Re-Reading Leonardo. The Treatise on Painting across Europe, 1550-1900
Edited and introduced by Claire Farago




[1] “This paper is based on a chapter of my doctoral thesis, J. Barone, Leonardo on Motion: Seventeenth-Century Views (Ph.D. thesis, Oxford University, 2002)”” (p. 220 n. 1).

[2] The study of the illustrations prepared by Nicolas Poussin for the first printed version of the Treaty, planned by Cassiano dal Pozzo, is of particular importance because “it was the figures he designed that established the way in which Leonardo’s Trattato was known visually until the early nineteenth century” (p. 198). From a careful comparison of the drawings made by Poussin in ms H 228 inf. (now preserved in the Biblioteca Ambrosiana in Milan) and those of the earlier apocryphal manuscripts (and of the Code of Urbino, which Poussin did not know) Barone tries and understand the extent to which Poussin presents the reader with "his Leonardo". Not only that; the author also traces the method of work of the French artist and his figurative sources. The test results show first of all the dependence of Poussin from a number of models of ancient statuary; secondly, the adoption of a single system of representation of human proportions, based essentially on those of the Antinous Belvedere. Poussin, therefore, works on repetitive patterns based on the ancient, cleverly varying poses, the size, the facial features. “It is... plausible that the process involved several stages and intermediate drawings, which, in their turn, might have been used on more than one occasion, as part of the construction of other figures as well” (p. 206). Unfortunately, we do not have a record of these "intermediate" drawings that would confirm the method of work of the French artist, which is also a logical outcome (“such drawings were likely to have deteriorated from constant re-use; and even if in a reasonable condition, they were unlikely to have been kept or collected” – see p. 214), but the evidence resulting from the comparison of the electronic images is also very convincing. 

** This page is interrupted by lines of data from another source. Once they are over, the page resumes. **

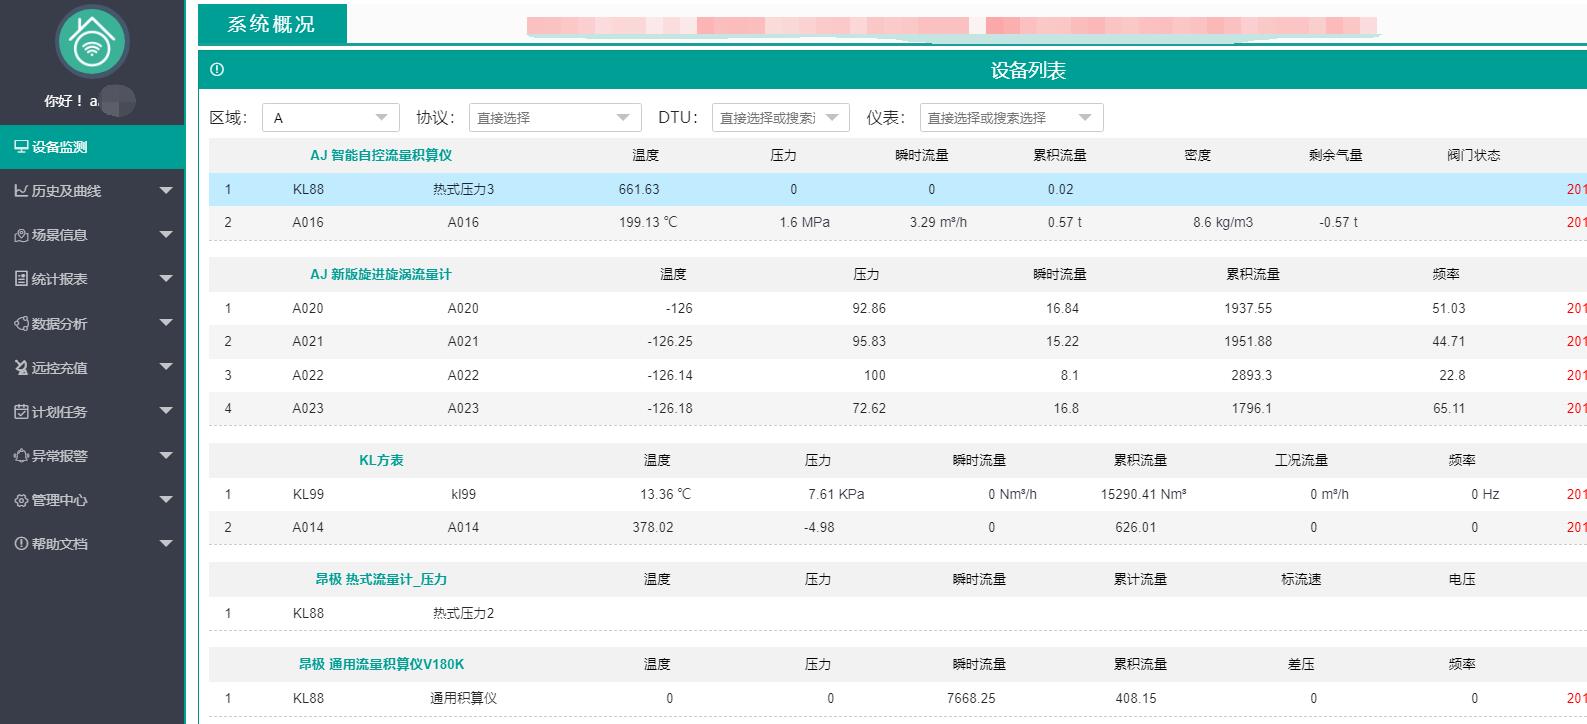Viewport: 1587px width, 724px height.
Task: Expand the 异常报警 menu arrow
Action: click(166, 456)
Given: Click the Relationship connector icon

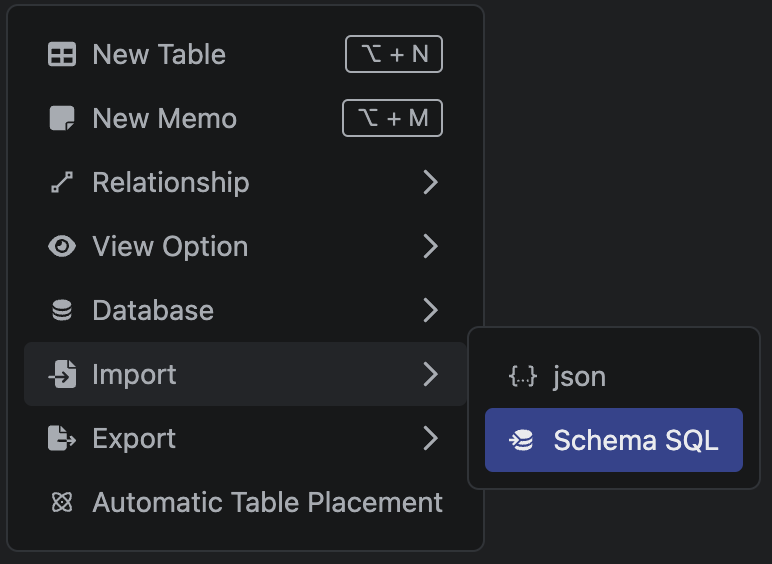Looking at the screenshot, I should pyautogui.click(x=62, y=183).
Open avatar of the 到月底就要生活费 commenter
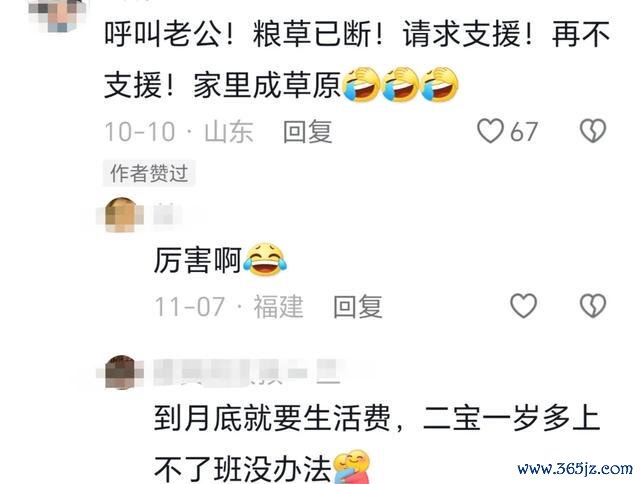Viewport: 640px width, 484px height. pyautogui.click(x=120, y=372)
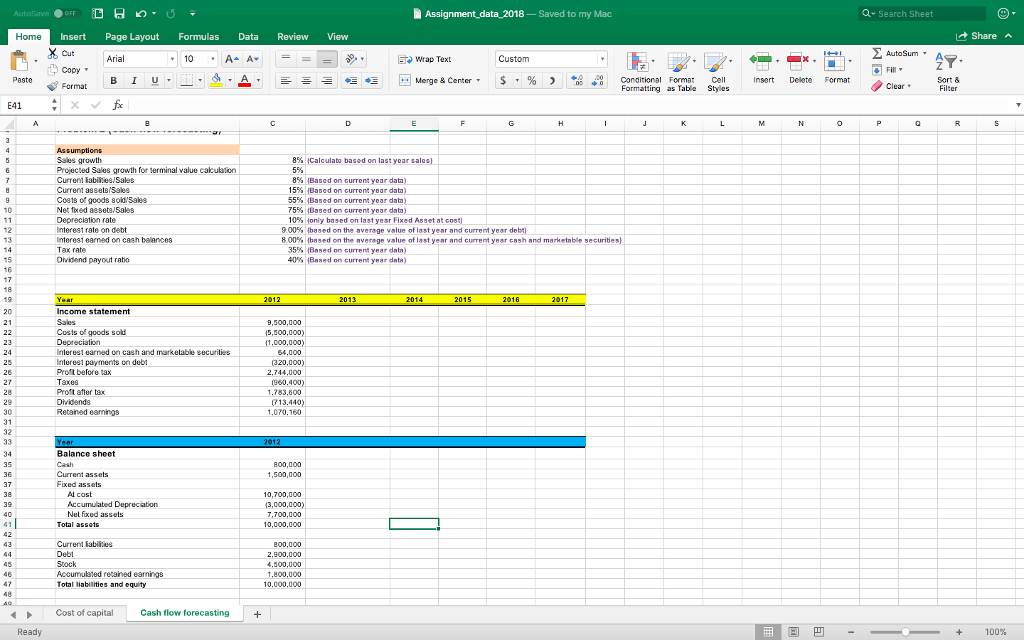Click the AutoSum icon
Screen dimensions: 1024x640
click(x=876, y=54)
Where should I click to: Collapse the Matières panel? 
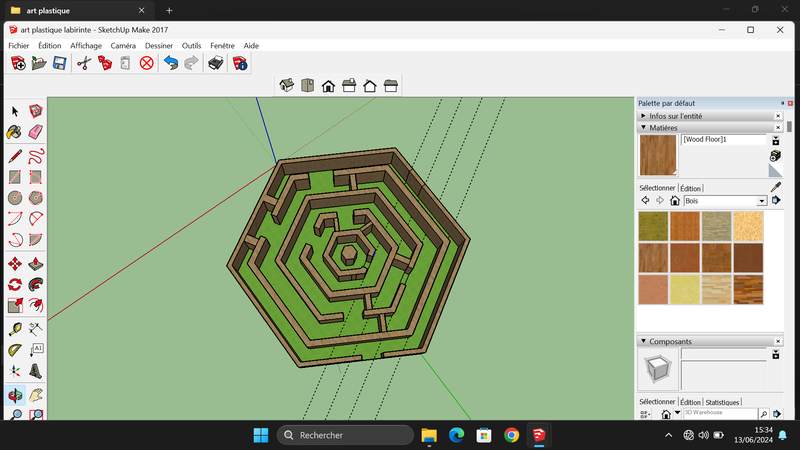(x=643, y=128)
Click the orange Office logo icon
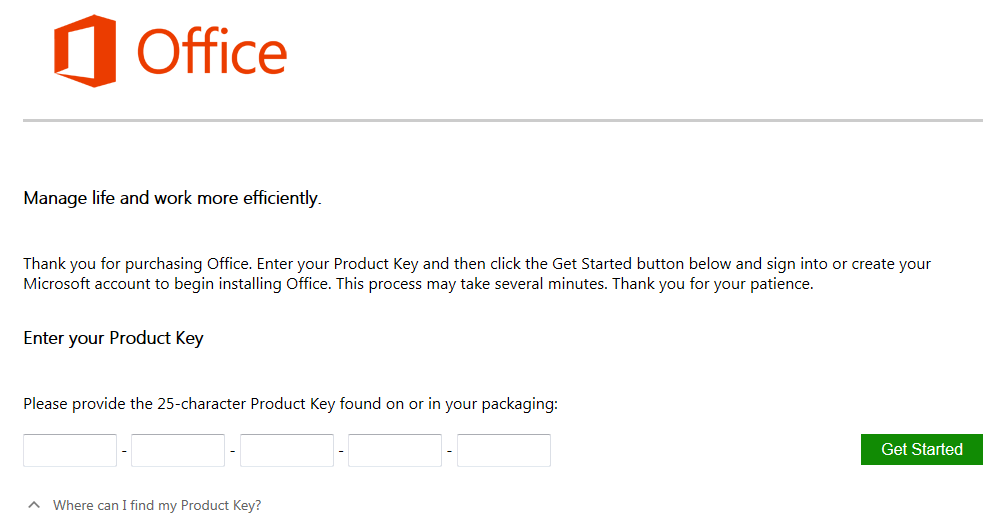 85,51
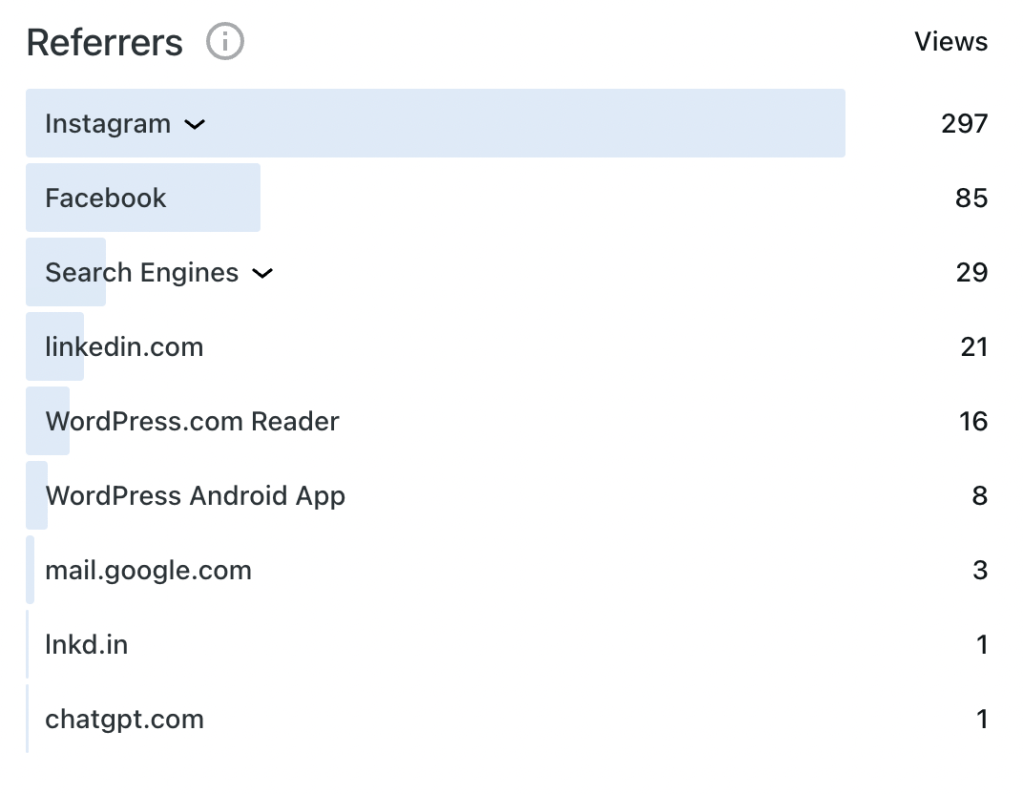Screen dimensions: 1023x794
Task: Click the 297 views count for Instagram
Action: 964,124
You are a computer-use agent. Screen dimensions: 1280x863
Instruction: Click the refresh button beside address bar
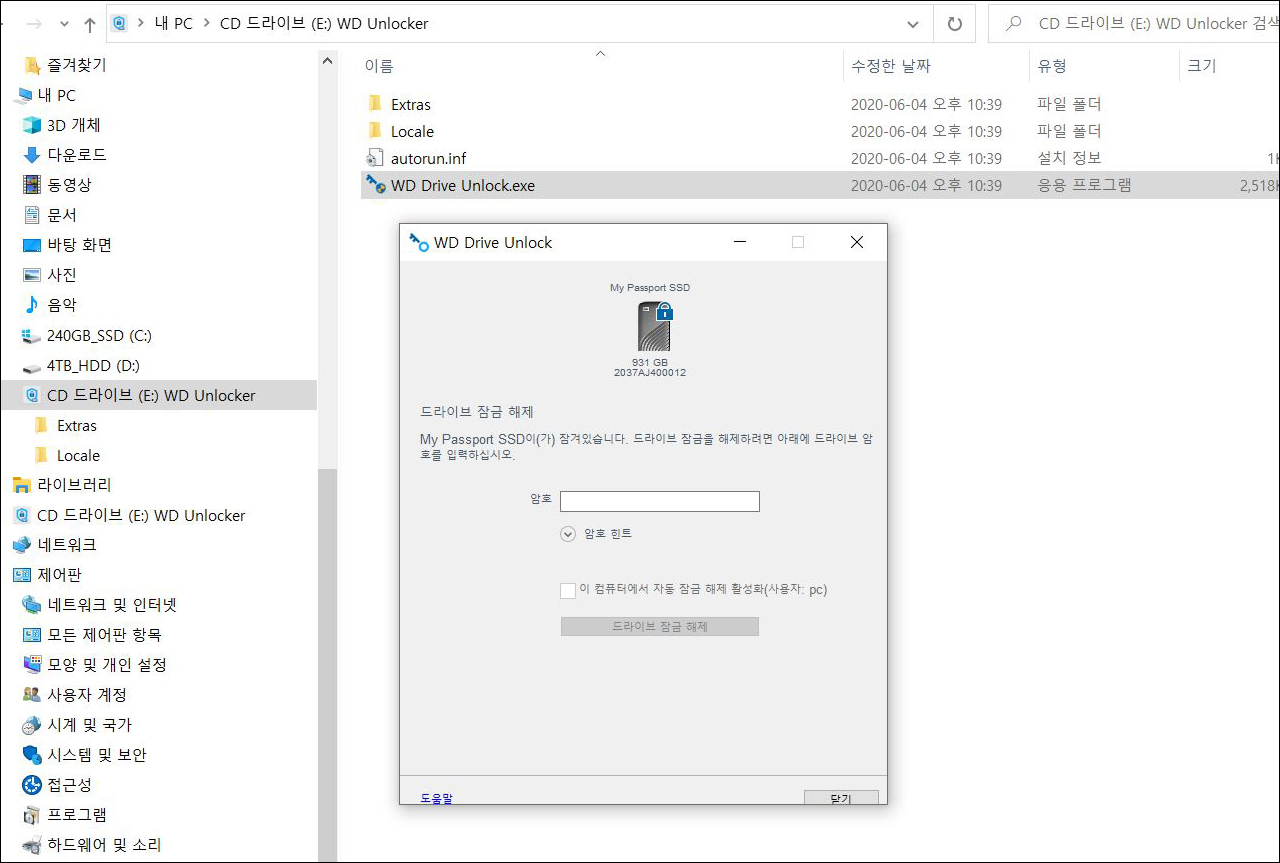tap(955, 23)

[3] The images of the Treaty that we know today thanks to the Code of Urbino and those in the aprograph manuscripts (see Michael Cole. On the Movement of Figures in Some Early Apographs of the Abridged Trattato), however, show that the reference to the "Antique" was totally absent in Leonardo's project (as well as in Melzi). “Poussin’s overall transformation of the Trattato figures from abstract schemata into recognizable characters shows great independence from the Trattato text and deliberately modifies the visual message of Leonardo’s chapters, not least of those on motion” (p. 219). In this regard see also Martin Kemp and Juliana Barone, What Might Leonardo’s Own Trattato have Looked Like? And What did it Actually Look Like up to the Time of the Editio Princeps? The authoress continues like this: “His [note of the editor Poussin’s] preference for statuesque and stabilized poses, even for the chapters on violent motion, undermines one of the principal ways in which Leonardo graphically represents human motion. In Leonardo’s conception, the necessary condition for motion to occur is disruption of balance, which, in visual terms, he convincingly represents by strong rotations or lateral displacements of the limbs from a still pose” (p. 219). The drawings of Poussin, however, show “inherent breaks in a sequence achieved through a succession of poses devoid of internal impetus. Rather than transitions, Poussin’s emphasis remains on decorous, frozen poses that work primarily at a rhetorical level” (p. 220).